Consigne A:
D'après le texte sur le bilan de l'ostéoporose, quelles affections les examens biologiques indispensables visent-ils en particulier à rechercher ?
Consigne B:
Restituez tel quel le passage du texte sur le bilan de l'ostéoporose qui va de « La présence de » jusqu'à « souvent en cause. ».
Consigne C:
Reprenez le texte sur le bilan de l'ostéoporose à la suite de sa dernière phrase.

Les moyens cliniques à mettre en oeuvre dépendent du contexte clinique, c’est-à-dire des circonstances du diagnostic, de l’âge et du sexe.

L’enquête paraclinique sera d’autant plus approfondie que le patient est jeune, qu’il s’agit d’un homme ou d’une femme non ménopausée, que les fractures sont multiples, répétées ou de siège inhabituel.

* Clinique :

L’interrogatoire précise les antécédents personnels et familiaux, recherche l’existence de facteurs de risque pour une ostéoporose primitive ou secondaire, et analyse les conditions de survenue de la fracture, les caractéristiques des douleurs et l’existence de signes généraux ou viscéraux.

L’examen clinique, toujours complet, vérifie l’absence de pathologies tumorales, recherche l’existence de signes en faveur d’une ostéoporose secondaire (endocrinopathie, éthylisme chronique, maladie génétique…), et précise le retentissement fonctionnel de la fracture.

La présence de signes neurologiques (compression médullaire à la charnière dorsolombaire, syndrome de la queue de cheval, radiculalgie déficitaire) oblige à rechercher attentivement un tassement vertébral néoplasique, le plus souvent en cause.

Les tassements vertébraux peuvent toutefois être exceptionnellement responsables de signes neurologiques.

* Bilan biologique :

+ Examens biologiques indispensables :

Ils comportent la vitesse de sédimentation (VS) ou la C reactive protein (CRP), l’hémogramme, l’électrophorèse des protéines sériques, la créatininémie, la calcémie, la phosphorémie, les phosphatases alcalines.

Ces examens biologiques sont habituellement normaux au cours de l’ostéoporose primitive, hormis une habituelle mais transitoire élévation des phosphatases alcalines au décours immédiat d’un tassement vertébral.

L’objectif assigné à ces examens est donc de rechercher les autres ostéopathies fracturaires pouvant mimer au départ une ostéoporose, et en particulier un myélome, une hyperparathyroïdie primitive et une ostéomalacie.

Lorsqu’il existe un contexte clinique (sexe masculin par exemple) ou biologique (franche hypocalcémie par exemple) faisant craindre une ostéoporose secondaire ou une ostéomalacie, le bilan biologique comportera en plus la calciurie et la créatininurie des 24 heures, la parathormone (PTH) intacte, la 25(OH) vitamine D, les enzymes hépatiques et certains dosages hormonaux : testostérone, luteinizing hormone (LH), cortisolurie des 24 heures, T4 libre, thyroid stimulating hormone (TSH).

+ Dosage des marqueurs biochimiques du remodelage osseux :

Il ne fait pas l’objet d’un consensus.

La période qui suit immédiatement la ménopause chez la femme est marquée par une accélération brutale de la résorption dont la conséquence est une perte osseuse rapide, en secteur trabéculaire.

Lignes extraites:
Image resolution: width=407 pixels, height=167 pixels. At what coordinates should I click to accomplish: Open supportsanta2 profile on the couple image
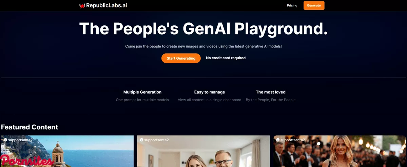click(156, 140)
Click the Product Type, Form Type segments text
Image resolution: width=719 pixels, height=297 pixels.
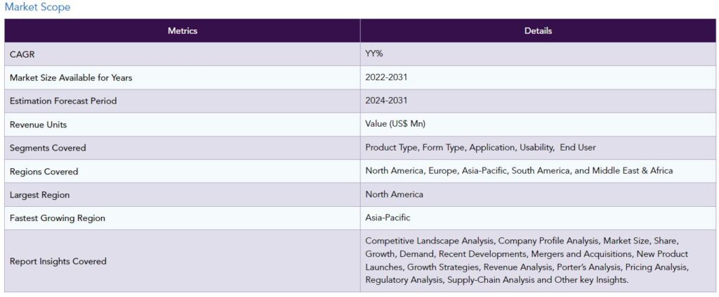click(x=480, y=148)
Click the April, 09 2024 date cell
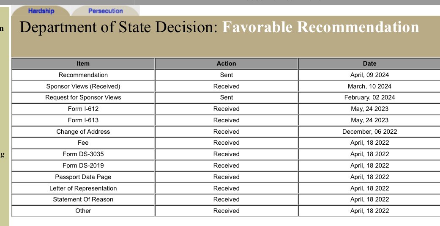The width and height of the screenshot is (440, 226). (x=369, y=75)
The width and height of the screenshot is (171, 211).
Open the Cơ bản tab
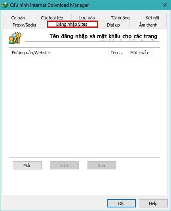[x=18, y=18]
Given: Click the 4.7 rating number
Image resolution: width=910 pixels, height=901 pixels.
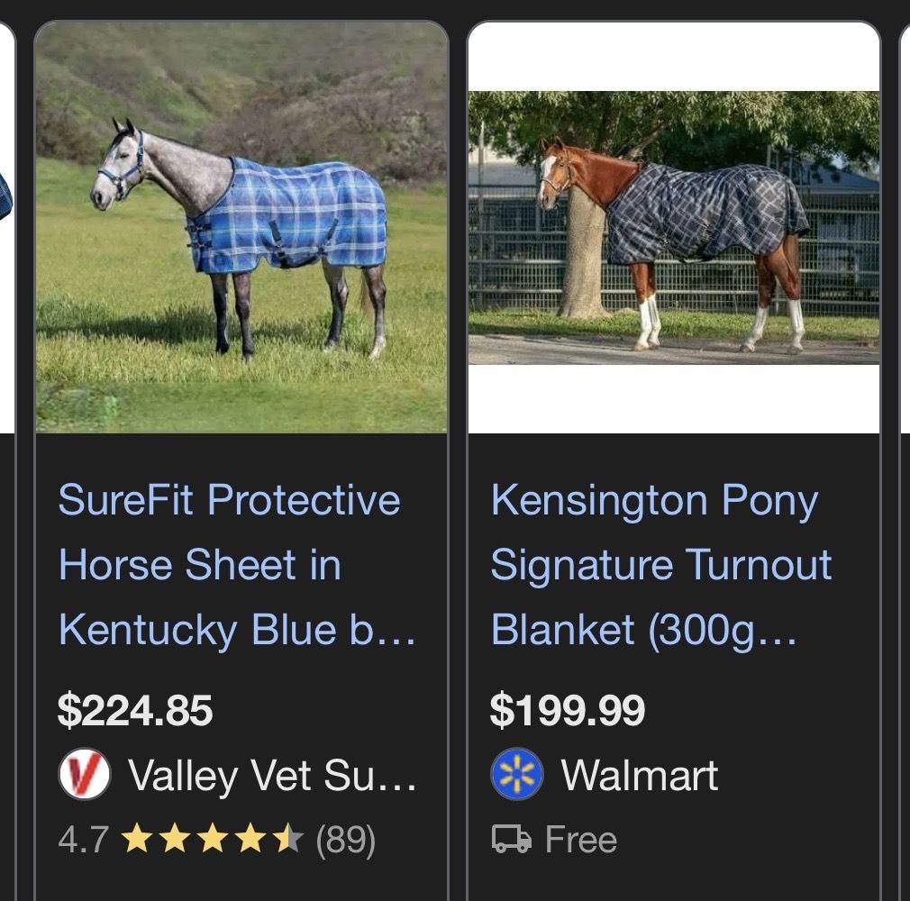Looking at the screenshot, I should 83,840.
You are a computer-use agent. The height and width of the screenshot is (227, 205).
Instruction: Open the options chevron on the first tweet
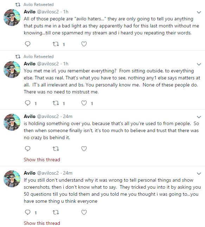point(199,12)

Zone de réponse A:
Un myélome, une hyperparathyroïdie primitive et une ostéomalacie.

Zone de réponse B:
La présence de signes neurologiques (compression médullaire à la charnière dorsolombaire, syndrome de la queue de cheval, radiculalgie déficitaire) oblige à rechercher attentivement un tassement vertébral néoplasique, le plus souvent en cause.

Zone de réponse C:
C’est dire l’intérêt potentiel de marqueurs biochimiques évaluant les niveaux respectifs de la formation et de la résorption osseuse.

L’ostéocalcine (protéine non collagénique spécifique de l’os), l’isoenzyme osseuse de la phosphatase alcaline et le propeptide N-terminal du collagène de type I (dont le taux reflète la synthèse du collagène osseux) sont les marqueurs les plus performants pour apprécier la formation osseuse.

La pyridinoline, la déoxypyridinoline et leurs dérivés peptidiques (C-télopeptide du collagène ou CTX, et N-télopeptide du collagène ou NTX), excrétés dans les urines lors de la dégradation de la matrice osseuse, sont des marqueurs très sensibles de la résorption.

Plusieurs études prospectives ont montré qu’une forte élévation de ces marqueurs au moment de la ménopause était associée à une perte osseuse rapide, qu’une élévation anormale des marqueurs de la résorption chez les femmes de plus 75 ans doublait le risque de survenue ultérieure d’une fracture de l’ESF indépendamment de la densité osseuse fémorale, et enfin que la réduction marquée du taux des marqueurs sous traitement par bisphosphonates ou oestrogènes était prédictive du gain de densité osseuse obtenu grâce au traitement.

En revanche, il n’est pas établi que ces résultats concernant des cohortes de patientes s’appliquent bien à l’échelon individuel.

La variabilité du remodelage osseux et de la vitesse de perte osseuse d’une patiente à l’autre d’une part, d’une année à l’autre chez une même patiente d’autre part, rendent indispensable la réalisation d’études complémentaires pour évaluer le risque de se tromper par excès ou par défaut lorsque l’on essaie, à titre individuel, de prédire le taux de la perte osseuse ou la réponse thérapeutique.

* Radiographies :

Elles sont indispensables pour rechercher devant une ostéopénie franche des fractures vertébrales asymptomatiques dont l’existence modifie le pronostic, pour rattacher une douleur osseuse pelvienne, rachidienne ou costale à une fracture, et pour affirmer le caractère bénin d’un tassement vertébral.

Les radiographies les plus utiles sont le cliché de bassin de face, les clichés de la colonne vertébrale lombaire, dorsale et de la charnière dorsolombaire (siège fréquent des tassements), de face et de profil, en position couchée.

La suspicion d’un myélome conduit parfois à pratiquer des clichés du crâne, de face et de profil.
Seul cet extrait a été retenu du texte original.